Writing

HAPPY INDEPENDENCE DAY (England: free at last from penalty curse)

Well I wasn’t expecting that, were you? The mad and sudden flux of adrenaline, the gush, the knackering rush. Together alone men took their tops off and Love Island was fucked off for Gareth Southgate’s post match interview. Domestic life was interrupted as the TV-cum – campfire lit up our shared homes and the primal flooded in and football did indeed come home.

And together we are struck. Because it’s not just a game is it? It’s not just twenty-two men, plus subs. Ninety minutes, plus injury time, plus extra time, plus penalties. Penalties, bloody penalties.

Viewed rationally all that was at stake was a football match against Sweden on Saturday, not life or death or even a new car, just another contrived contest against another constructed nation, but World Cup football is underwritten by a folkloric truth that is realer than real, truer than truth. Its ritual, its global spell summonses the leviathan from its slumber and lands it on your sofa.

As I pace my wife and her mates swapped tales on WhatsApp about their shirtless spouses. “What are they doing?” they ask as husbands like migrating birds or howling curs obey their inner nature and pray at the pop-up alter, willing Jordan Pickford to save more than a shot from twelve yards. We pray for him to save us from history.

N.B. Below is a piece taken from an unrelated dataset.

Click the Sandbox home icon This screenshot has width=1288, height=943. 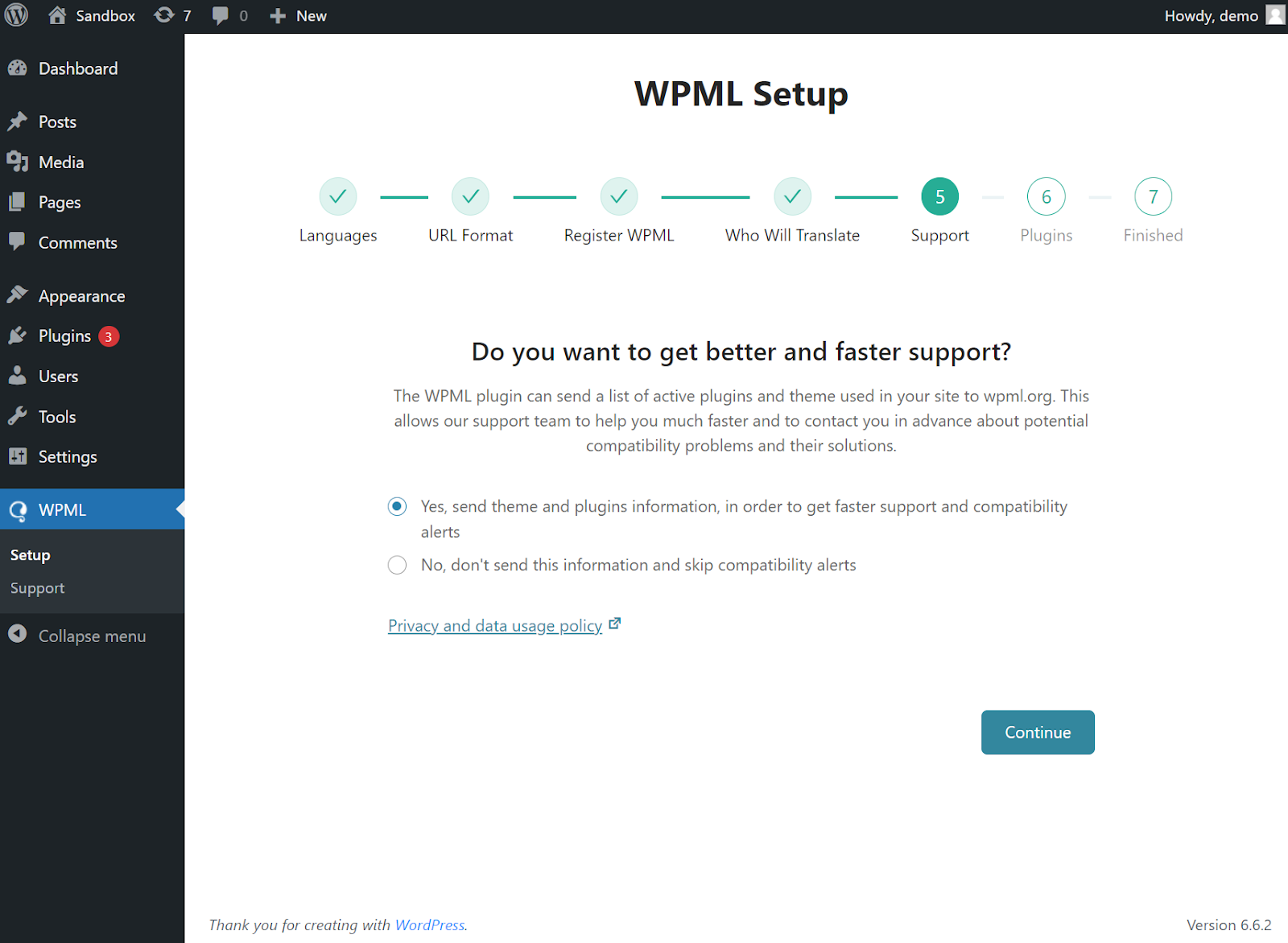[x=57, y=15]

Gareth Southgate has weeded from our hearts a root of ancient failure. The penalty curse, the English hex; that we must be unduly bested from the spot has finally been reversed. Voldemort is dead, Excalibur plucked, Darth Vadar’s mask lifted and the face that blinks back need not be feared. He’s just the bloke from the Green Cross Code commercial and that’s not even his real voice.

The ninety minute game was no great shakes. Scrappy and nasty; the upward headbutt into Jordan Henderson’s chin from that unrelenting bastard of a centre half (that Spurs will probably end up buying) neatly conveys the timbre. I observed in a low gear, watching the clock as much as the action. As we ticked into injury time, still one nil up but with the bias bending towards Colombia, I dutifully laid a place at the table for eleventh hour catastrophe and right on cue, it bundles in from a corner, the equaliser. Extra time. How can you have extra time? How can you supplement the infinite? Before that conundrum can be satisfactorily resolved though, the whistle sounds and fate decrees that this contest must be concluded by penalties, of course it’s penalties; that’s how destiny operates. You must face your greatest fear. Well not quite; the Germans are already out.

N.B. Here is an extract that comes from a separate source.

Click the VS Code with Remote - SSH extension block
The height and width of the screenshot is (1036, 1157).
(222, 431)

As the blackly anointed five walk the Green Mile from the centre circle I ponder which of these will bear the cross that Southgate has been wielding, borne since that other great footballing summer, Euro ‘96 when his missed penalty curtailed a surging nation’s stupid hopes. When Henderson’s kick was saved it was like the groan rejoined it’s still ringing predecessors, like they hung in the air about me, bleak and ghostly bunting, adorned with the grey faces of Waddle, Batty and Pearce. But then fuck of fucks, Pickford saves, Dier scores and, and, well you know, you were there. We were all there, together apart and suddenly shirtless. My dogs wonder what all the fuss is about. Maybe Saturday evening we’ll all wonder what all the fuss was about. Haters may say “It’s only football”, “It’s only Colombia” but nothing is only anything right now. Right now Gareth Southgate has bound up all our broken pasts into this delightful present and something of England, if there is an England, has been restored. And if the sole discernible outcome is a momentary spike in waistcoat sales then that will have to do, but I think it may run a lot deeper than that.